In a final recommendation statement, the U.S. Preventative Services Task Force said there is insufficient evidence to recommend for or against the use of iron supplements during pregnancy.

The final statement — published in JAMA — also cited inadequate evidence to assess the risk vs. benefits of screening for iron deficiency and iron deficiency anemia in those who are pregnant or whether such screening could contribute to adverse health outcomes in infants.

pregnant woman
USPSTF said evidence is lacking to recommend for or against iron supplementation in pregnant persons. Image: Adobe Stock

The grade I recommendation is consistent with the task force’s draft statement released in February and its 2015 ruling on screening for iron deficiency anemia in pregnant people.

“Having enough iron is important for the health of pregnant people and their babies,” USPSTF member Esa Davis, MD, MPH, said in a press release. “However, we don’t have the evidence we need to determine whether or not screening for iron levels or using iron supplements improve health, so we are calling for more research on both these important topics.”
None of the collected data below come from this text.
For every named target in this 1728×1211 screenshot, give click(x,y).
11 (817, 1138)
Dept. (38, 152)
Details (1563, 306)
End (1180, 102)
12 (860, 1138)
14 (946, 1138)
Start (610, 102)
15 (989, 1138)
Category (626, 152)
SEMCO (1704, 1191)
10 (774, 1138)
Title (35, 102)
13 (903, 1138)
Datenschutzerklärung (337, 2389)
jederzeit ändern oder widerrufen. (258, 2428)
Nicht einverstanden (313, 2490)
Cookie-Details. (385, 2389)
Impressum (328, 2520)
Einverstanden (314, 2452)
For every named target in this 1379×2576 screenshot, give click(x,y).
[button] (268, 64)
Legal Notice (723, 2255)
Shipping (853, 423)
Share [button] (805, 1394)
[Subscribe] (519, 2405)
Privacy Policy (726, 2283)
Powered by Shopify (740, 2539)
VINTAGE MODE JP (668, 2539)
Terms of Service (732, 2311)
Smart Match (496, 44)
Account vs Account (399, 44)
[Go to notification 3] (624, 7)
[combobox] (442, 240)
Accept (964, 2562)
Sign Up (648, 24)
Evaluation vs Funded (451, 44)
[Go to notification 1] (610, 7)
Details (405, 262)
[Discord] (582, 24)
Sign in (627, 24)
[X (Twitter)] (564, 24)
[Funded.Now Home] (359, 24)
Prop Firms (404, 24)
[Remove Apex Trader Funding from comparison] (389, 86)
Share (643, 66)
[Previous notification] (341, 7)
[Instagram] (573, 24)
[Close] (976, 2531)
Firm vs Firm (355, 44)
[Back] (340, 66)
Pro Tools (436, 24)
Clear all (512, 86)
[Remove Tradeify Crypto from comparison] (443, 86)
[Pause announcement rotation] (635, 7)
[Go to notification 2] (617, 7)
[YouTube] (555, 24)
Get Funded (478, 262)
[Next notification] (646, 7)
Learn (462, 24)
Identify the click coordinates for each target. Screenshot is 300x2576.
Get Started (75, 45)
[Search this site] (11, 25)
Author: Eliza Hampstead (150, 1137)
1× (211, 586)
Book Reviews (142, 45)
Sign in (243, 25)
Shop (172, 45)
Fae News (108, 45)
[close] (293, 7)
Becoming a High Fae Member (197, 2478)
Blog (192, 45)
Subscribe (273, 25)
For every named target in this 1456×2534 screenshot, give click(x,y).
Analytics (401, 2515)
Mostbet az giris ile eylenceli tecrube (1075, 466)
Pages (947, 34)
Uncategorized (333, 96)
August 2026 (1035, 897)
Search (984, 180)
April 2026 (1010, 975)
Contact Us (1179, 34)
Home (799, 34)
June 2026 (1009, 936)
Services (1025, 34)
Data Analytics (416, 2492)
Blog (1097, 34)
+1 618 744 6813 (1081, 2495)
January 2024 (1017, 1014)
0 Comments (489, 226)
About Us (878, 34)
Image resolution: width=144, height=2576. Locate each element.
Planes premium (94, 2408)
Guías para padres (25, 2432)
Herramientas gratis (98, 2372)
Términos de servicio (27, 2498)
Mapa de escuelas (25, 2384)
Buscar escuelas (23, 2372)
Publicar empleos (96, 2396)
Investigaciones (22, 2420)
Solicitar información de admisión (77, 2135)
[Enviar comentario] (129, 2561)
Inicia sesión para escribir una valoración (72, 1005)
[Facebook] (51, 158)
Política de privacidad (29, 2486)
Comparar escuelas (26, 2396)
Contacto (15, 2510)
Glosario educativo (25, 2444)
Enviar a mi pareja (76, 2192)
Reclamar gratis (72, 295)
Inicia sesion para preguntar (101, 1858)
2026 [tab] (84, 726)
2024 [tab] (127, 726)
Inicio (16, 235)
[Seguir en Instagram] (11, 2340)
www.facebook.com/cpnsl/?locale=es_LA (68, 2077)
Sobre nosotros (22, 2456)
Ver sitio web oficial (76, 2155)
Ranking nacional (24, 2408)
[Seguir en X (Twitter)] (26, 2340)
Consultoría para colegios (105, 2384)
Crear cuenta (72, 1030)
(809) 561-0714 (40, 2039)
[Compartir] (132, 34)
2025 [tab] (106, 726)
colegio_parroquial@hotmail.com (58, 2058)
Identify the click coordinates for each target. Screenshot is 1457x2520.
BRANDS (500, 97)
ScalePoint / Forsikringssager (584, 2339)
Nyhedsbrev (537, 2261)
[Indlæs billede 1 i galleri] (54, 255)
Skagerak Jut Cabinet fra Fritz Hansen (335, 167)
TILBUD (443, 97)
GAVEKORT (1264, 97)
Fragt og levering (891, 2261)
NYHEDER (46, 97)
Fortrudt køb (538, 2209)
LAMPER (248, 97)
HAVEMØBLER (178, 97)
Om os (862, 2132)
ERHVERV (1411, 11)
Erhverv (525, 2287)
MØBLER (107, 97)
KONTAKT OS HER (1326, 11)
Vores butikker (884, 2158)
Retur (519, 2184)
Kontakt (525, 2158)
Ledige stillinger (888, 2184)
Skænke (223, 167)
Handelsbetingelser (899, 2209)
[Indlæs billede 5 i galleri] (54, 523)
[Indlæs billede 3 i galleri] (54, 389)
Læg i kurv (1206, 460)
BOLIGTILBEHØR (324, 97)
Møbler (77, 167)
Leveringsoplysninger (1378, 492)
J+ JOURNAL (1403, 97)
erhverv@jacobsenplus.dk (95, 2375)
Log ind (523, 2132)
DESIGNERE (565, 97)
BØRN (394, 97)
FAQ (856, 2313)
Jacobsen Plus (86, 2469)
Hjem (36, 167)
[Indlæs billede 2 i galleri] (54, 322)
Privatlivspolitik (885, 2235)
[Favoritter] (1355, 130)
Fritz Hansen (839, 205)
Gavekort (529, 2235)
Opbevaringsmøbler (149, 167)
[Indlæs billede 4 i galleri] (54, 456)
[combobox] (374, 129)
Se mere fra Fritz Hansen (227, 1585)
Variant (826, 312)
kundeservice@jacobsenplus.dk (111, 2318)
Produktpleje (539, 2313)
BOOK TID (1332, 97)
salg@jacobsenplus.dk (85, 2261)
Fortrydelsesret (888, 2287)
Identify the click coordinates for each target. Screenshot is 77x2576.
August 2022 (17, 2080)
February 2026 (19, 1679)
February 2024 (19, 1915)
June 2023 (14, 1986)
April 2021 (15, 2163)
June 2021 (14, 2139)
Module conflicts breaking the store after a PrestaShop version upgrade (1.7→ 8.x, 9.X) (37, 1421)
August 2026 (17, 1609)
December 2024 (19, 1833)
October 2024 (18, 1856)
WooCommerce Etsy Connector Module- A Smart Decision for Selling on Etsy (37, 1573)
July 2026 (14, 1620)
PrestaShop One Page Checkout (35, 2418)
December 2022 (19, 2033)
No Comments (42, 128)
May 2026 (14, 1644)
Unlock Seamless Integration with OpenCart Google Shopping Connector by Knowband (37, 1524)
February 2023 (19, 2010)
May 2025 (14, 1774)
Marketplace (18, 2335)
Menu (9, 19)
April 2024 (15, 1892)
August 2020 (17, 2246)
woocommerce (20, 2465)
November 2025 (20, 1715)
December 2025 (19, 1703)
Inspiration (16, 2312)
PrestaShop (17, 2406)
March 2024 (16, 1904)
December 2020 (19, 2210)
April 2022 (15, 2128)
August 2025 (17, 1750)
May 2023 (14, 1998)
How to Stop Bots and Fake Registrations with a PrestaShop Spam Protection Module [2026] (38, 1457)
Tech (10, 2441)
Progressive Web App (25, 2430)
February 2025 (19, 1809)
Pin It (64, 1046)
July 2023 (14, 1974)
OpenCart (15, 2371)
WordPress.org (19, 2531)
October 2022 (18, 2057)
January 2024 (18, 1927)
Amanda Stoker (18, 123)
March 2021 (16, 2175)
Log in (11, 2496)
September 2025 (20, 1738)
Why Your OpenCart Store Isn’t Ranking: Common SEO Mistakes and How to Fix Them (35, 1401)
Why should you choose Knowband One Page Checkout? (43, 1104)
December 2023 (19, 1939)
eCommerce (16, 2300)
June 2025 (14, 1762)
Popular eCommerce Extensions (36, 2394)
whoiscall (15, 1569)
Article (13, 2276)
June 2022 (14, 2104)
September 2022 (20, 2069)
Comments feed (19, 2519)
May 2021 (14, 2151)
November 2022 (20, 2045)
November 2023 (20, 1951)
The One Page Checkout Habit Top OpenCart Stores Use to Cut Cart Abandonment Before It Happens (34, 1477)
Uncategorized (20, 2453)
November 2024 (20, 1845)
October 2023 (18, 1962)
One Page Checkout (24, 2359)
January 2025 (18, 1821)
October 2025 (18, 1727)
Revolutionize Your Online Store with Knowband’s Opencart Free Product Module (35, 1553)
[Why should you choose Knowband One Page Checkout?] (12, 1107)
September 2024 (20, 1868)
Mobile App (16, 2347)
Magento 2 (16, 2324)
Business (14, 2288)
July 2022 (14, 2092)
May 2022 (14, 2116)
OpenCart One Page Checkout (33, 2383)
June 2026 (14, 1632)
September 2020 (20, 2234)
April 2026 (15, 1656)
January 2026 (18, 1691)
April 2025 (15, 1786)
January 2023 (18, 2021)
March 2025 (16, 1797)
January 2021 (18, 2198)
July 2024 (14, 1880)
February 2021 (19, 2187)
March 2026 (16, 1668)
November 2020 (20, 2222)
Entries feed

According to the task force, all pregnant people are at a greater risk for developing iron deficiency and iron deficiency anemia because of the need for more iron during pregnancy. Factors that can further increase the risk include a diet low in iron-rich foods, short intervals between pregnancies and conditions or medications that decrease iron absorption

Certain diverse populations may also be at a greater risk because Black and Mexican American individuals have higher rates of iron deficiency anemia during pregnancy than white individuals, the USPSTF added.

In the final evidence report, Amy G. Cantor, MD, MPH, an associate professor of family medicine at the Oregon Health & Science University School of Medicine, and colleagues reviewed 17 studies (n = 24,023) on the impact of routine iron supplementation.

They noted that prenatal iron supplementation did not result in any significant differences in outcomes like maternal quality of life, cesarean delivery, hypertensive disorders, rates of gestational diabetes and maternal hemorrhage compared with placebo or no supplementation.

None of the studies examined the harms and benefits of screening for iron deficiency or iron deficiency anemia during pregnancy.

“Importantly, our recommendation is only for people without signs or symptoms of iron deficiency or iron deficiency anemia,” USPSTF member David Chelmow, MD, said in the release. “Given the continued lack of evidence, we encourage health care professionals to use their judgment and listen to patient concerns when deciding whether their pregnant patients should be screened or take iron.”

In a related editorial, Elaine L. Duryea, MD, an associate professor at the University of Texas Southwestern Medical Center, and Catherine Y. Spong, MD, a professor at the same institution, explained that the absence of data on screening for iron deficiency anemia in pregnant people “should not lead clinicians to withhold this practice that is routine in all populations” and cautioned that to do so would serve as another “form of exclusion” for pregnant persons.

“Perhaps now more than ever, it is important to remember that benefit to the pregnant patient is reason enough for an intervention; benefit to the fetus or neonate is not required to make an intervention worthwhile,” they wrote.